The war of words eventually led to Dvalishvili taking aim at O’Malley’s head coach Tim Welch, who injected himself into the rivalry after getting into a spat with former UFC bantamweight champion Aljamain Sterling on social media. The initial incident erupted after video captured during O’Malley’s title fight win showed Welch shouting instructions at Sterling from the side of the cage.
Sterling then accused Welch of talking so much trash from the corner that the referee had to tell him to stay quiet.
The back-and-forth saw Dvalishvili promise to slap Welch when they finally run into each other, and that only amplified the bad blood between the two camps.
Dvalishvili says what UFC captured on film was his confrontation with O’Malley over Welch, which was after the trash talk between them had already began. As much as Dvalishvili wants to beat O’Malley and take his title at UFC 306, he promises his biggest issue lies with Welch more than anybody else.
“I have a problem with his coach, Tim,” Dvalishvili said. “He was very disrespectful to me and he was doing stupid [stuff] and not respectful [things]. Any real coach should never do that, whatever he was doing. Try do the same thing in basketball or let’s try to do the same thing in a football game. They will give you a disqualification. Only the UFC can you get out of this. Coach your guy, coach your fighter. Don’t be disrespectful to the opponent. What kind of people does this? Only a snake person does this.
“Even now he’s talking on his podcast, like making fun of my height, making fun of my nose, even now he some fans said some stupid things. Nothing is real. He’s making up some stories about me, which is not true. He deserves [me] to smack his face. That’s what I told Sean O’Malley. ‘Hey Sean, tell your coach to shut his mouth,’ because I was so pissed when I saw all these videos, how he does stupid things, how he talks stupid. I told him to shut his mouth.”
After Dvalishvili vowed to settle things with Welch when they run into each other, O’Malley amped up his chatter by telling Dvalishvili that Welch would welcome that fight, especially with a significant size advantage on his side.
That’s when Dvalishvili reminded O’Malley that he wasn’t trying to lure Welch into the cage to meet him in the UFC.
“He said, ‘Oh, you should fight him.’ Bro, I’m talking a street fight,” Dvalishvili said. “You think I’m going to go in the cage and I’m going to have a referee and I’m going to have rules there? I’m talking about when I see him, I’m going to smack his face. [O’Malley] said, ‘He’s bigger than you, that’s why we have weight classes.’ I don’t give a shit. I’m talking about man to man. I’m very pissed off. He deserves [me] to smack his face.

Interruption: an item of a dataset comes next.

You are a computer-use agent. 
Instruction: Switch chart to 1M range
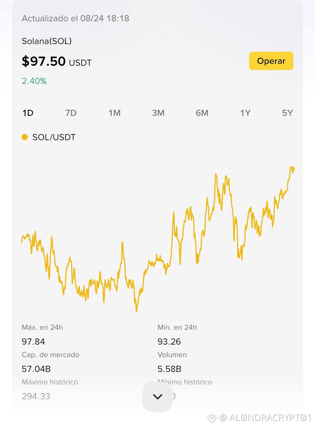pos(115,113)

“He’s not a real coach. He’s not a real man. That’s what I’m talking about. He’s not a fighter. I’m not going to go in the cage with him. He’s never going to be in the UFC or in my weight class especially. I’m not going to do jiu-jitsu rounds with him. I’m talking about a street fight. That’s all I was trying [to say], but then Sean O’Malley was acting stupid [saying] there’s weight classes. This guy is so stupid. What are you talking about? Where did you grow up? Who raised you? Who are you? What the f*ck are you talking about?”
As irate as he was in the moment, Dvalishvili says he never intended for the situation with O’Malley to turn so volatile, but he’s not going to back down from a challenge — even one coming from his opponent’s head coach.

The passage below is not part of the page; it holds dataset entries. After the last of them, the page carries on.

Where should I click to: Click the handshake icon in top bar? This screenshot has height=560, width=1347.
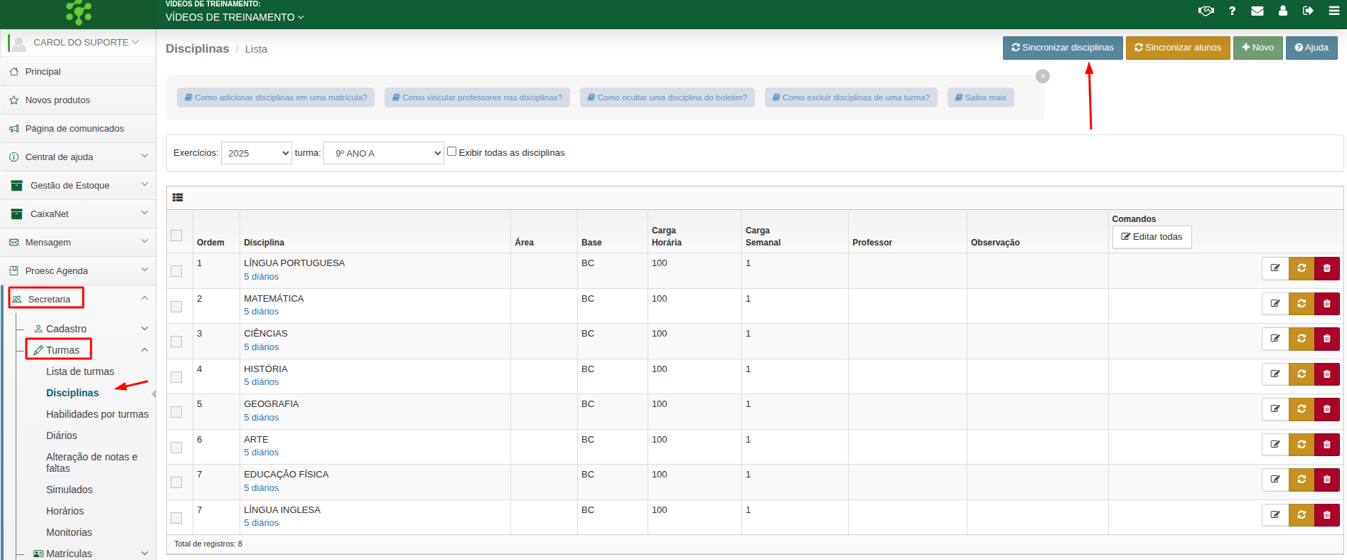1206,11
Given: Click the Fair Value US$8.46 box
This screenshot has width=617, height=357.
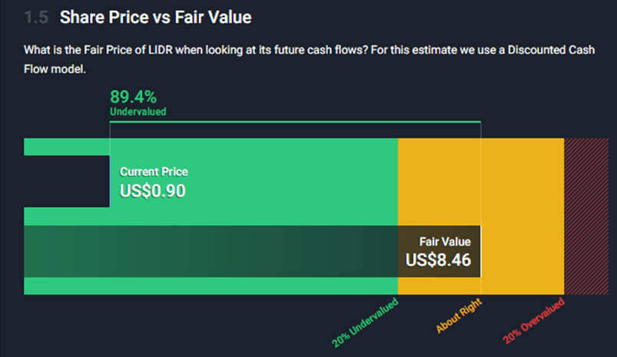Looking at the screenshot, I should tap(438, 251).
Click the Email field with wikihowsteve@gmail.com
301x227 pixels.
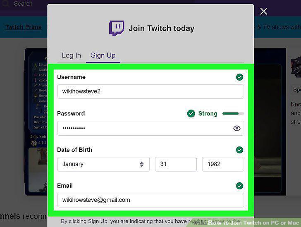pos(151,200)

“I don’t like drama,” Dvalishvili said. “I’m a professional fighter and I’m going to focus on this fight. If I see Tim somewhere, of course I’m going to smack his face. That’s all. That was it. That’s what I told Sean O’Malley.
“Tim deserves to get smacked, for sure. But me and Sean O’Malley, we’re going to fight in the cage with the rules, UFC octagon, and we’re going to fight for the UFC belt. That’s done. I’m not going to talk to Tim because he don’t deserve to have a conversation. He deserves only a smack in his face. He already talks too much. He already disrespected me, he already disrespected my team, he already disrespected MMA. He deserves to get [smacked].”